======== Seitenauszug

Essen/Köln – In vielen Brauereien fehlt es an Kohlensäure. „Uns erreichen täglich neue Hilferufe aus der Branche“, berichtet Nina Göllinger vom Brauer-Bund. „Der zunehmende Mangel an Kohlensäure ist ein Kernproblem für die Branche, weil dadurch häufiger die Produktion und die Abfüllung in den Brauereien unterbrochen werden müssen.“ Beim Verband Deutscher Mineralbrunnen (VDM) ist von einem „Engpass“ die Rede.

Kohlensäure (Produkt einer Reaktion von CO2 mit Wasser) werde in Brauereien vor allem benötigt, um Tanks und abzufüllende Flaschen sowie Fässer „vorzuspannen“, damit das Bier beim Füllen keinen Kontakt zur Luft bekommt und beim Abfüllen nicht schäumt. Für die eigentliche Bier-Produktion wird gar keine Kohlensäure benötigt, da diese auf natürliche Weise beim Brauen entsteht.

Reissdorf stellt selbst Kohlensäure her

Weil bei der Gärung von Bier sogar deutlich mehr CO2 entsteht als für das fertige Bier benötigt werde, nutzen vor allem größere Betriebe wie zum Beispiel die Kölner Reissdorf-Kölsch-Brauerei dies zur Eigenproduktion von Kohlensäure. „Wir verfügen über eine Anlage zur Gewinnung der Kohlensäure, die wir mit dem aufgefangenen CO2 herstellen, das bei der Vergärung als Abfallprodukt entsteht“, erläutert Reissdorf-Geschäftsführer Michael von Rieff. Man erzeuge dabei sogar Überschüsse, die die Brauerei in der Region und darüber hinaus weiter veräußere. Daher könne Reissdorf seine gesamte Produktpalette ohne Probleme weiter herstellen und anbieten, so von Rieff weiter.

================

- Schriftliche Aufgabe A -
Woraus gewinnt die Reissdorf-Brauerei laut dem Seitenauszug ihre Kohlensäure?

======== Eingabedaten

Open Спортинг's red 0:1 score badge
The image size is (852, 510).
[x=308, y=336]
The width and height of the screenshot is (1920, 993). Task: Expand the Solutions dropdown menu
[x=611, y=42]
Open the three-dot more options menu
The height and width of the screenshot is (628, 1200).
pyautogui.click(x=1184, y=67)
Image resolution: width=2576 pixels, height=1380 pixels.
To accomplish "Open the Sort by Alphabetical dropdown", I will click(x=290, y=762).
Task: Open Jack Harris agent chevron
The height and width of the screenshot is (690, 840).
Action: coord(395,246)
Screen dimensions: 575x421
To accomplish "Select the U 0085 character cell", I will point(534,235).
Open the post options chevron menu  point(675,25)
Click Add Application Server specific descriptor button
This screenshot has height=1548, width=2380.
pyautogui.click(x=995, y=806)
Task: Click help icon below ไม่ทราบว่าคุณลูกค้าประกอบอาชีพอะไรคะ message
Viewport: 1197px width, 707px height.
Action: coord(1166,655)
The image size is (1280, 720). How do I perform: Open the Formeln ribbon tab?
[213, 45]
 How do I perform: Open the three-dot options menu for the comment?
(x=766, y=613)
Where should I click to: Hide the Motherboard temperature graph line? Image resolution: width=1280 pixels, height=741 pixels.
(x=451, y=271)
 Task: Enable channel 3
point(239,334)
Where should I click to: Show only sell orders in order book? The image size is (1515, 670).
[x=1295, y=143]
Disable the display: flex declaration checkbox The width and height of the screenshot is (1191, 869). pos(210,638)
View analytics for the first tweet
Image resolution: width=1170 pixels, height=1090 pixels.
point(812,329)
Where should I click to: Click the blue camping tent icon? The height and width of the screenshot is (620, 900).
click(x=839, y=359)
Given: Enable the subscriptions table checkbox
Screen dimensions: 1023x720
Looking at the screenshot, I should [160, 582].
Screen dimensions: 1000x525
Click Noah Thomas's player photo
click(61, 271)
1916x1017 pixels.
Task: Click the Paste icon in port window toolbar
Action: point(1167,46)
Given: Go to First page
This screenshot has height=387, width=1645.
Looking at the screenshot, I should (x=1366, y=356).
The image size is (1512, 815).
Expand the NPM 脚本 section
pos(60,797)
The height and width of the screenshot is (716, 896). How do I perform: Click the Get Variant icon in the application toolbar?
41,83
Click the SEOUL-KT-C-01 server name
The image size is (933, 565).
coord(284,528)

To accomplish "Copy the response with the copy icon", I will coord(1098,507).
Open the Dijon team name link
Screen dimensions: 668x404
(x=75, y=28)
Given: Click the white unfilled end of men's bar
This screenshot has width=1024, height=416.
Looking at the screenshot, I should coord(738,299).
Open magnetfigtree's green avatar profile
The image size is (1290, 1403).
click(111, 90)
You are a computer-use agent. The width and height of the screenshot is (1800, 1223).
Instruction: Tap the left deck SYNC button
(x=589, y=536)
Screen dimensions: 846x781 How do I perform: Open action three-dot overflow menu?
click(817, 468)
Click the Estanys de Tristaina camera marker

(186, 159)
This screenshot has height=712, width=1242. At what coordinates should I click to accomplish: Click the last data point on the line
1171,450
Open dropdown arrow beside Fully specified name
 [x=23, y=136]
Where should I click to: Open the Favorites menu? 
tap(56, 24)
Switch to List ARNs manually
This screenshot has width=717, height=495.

================

- Schriftliche Aufgabe B -
Stelle die Zeilen der Eingabedaten von der Zeile mit „Open the three-dot more options menu“ bis einschließlich der Zeile mit „will click(x=290, y=762).“ als zweispaltige CSV mit den Spalten „eingabe“ und „ausgabe“ dar. Lege für jede Anweisung eine CSV-Zeile mit ihrem Text und ihrer Antwort an, jedes Feld in Anführungszeichen und mit Leerzeichen statt Zeilenumbrüchen.

- Lösung A -
Aus dem aufgefangenen CO2, das bei der Vergärung als Abfallprodukt entsteht.

- Lösung B -
eingabe,ausgabe
"Open the three-dot more options menu The height and width of the screenshot is (628, 1200).","pyautogui.click(x=1184, y=67)"
"Image resolution: width=2576 pixels, height=1380 pixels. To accomplish ""Open the Sort by Alphabetical dropdown"",","I will click(x=290, y=762)."